Florida Panhandle Has A Sundown Town With Only Four Black Residents
News

Florida Panhandle Has A Sundown Town With Only Four Black Residents

sundown town
People with placards and posters on global strike against racism. Woman speaking in megaphone in front of crowd. (IStock)

A small town in Florida has a little-known history that makes it a less than desirable place for Black people.

According to the Florida Times-Union, a town known as Jay has four Black residents due to its racist history. According to the outlet, it was revealed that it’s a “sundown town,” meaning that all non-white people must leave town before sundown or face the consequences.

Historian Tom Garner told The Florida Times-Union that the entire Black population was forcibly removed from Jay in 1922 after an argument between a Black farmer named Albert Thompson and a white farmer named Sam Echols. The two men fought over a stalk cutter belonging to Thompson, and after being hit by Echols with an iron bar, Thompson shot him in self-defense and fled the area. Echols died, and the town’s 175 residents were quickly run out of town.

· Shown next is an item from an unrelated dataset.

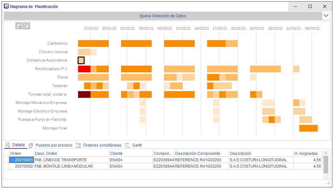This screenshot has height=188, width=334.
Task: Click the details table vertical scrollbar
Action: click(x=326, y=164)
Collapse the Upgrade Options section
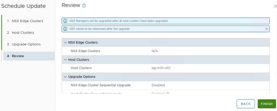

“What happened in 1922 and the aftermath. The Black population being forcibly removed, it’s arguably the most significant thing that ever happened historically up there,” said Garner, according to the outlet.

“There’d be hundreds or thousands of descendants (of the 175 people forced out of Jay), and a lot of them would still be in Jay. The face of Jay would be completely different today.”

Mitzi Bray Dixon, one of the Black residents of Jay, notes that the history of the sundown town must be told for the community to heal.

“We have to fully and accurately tell our full history local and nationally for there to be full healing.”

The Jay area so far has been reluctant to confront its past. Signs that designated the Florida town as a sundown town didn’t disappear until the 1970s after an oil boom. Garner claims that many white residents believe the time has come for reckoning but are afraid to say so publicly.

“This history happened,” said Garner. “We need to look at it. We owe it to the Black community and the white community to know what the truth is.”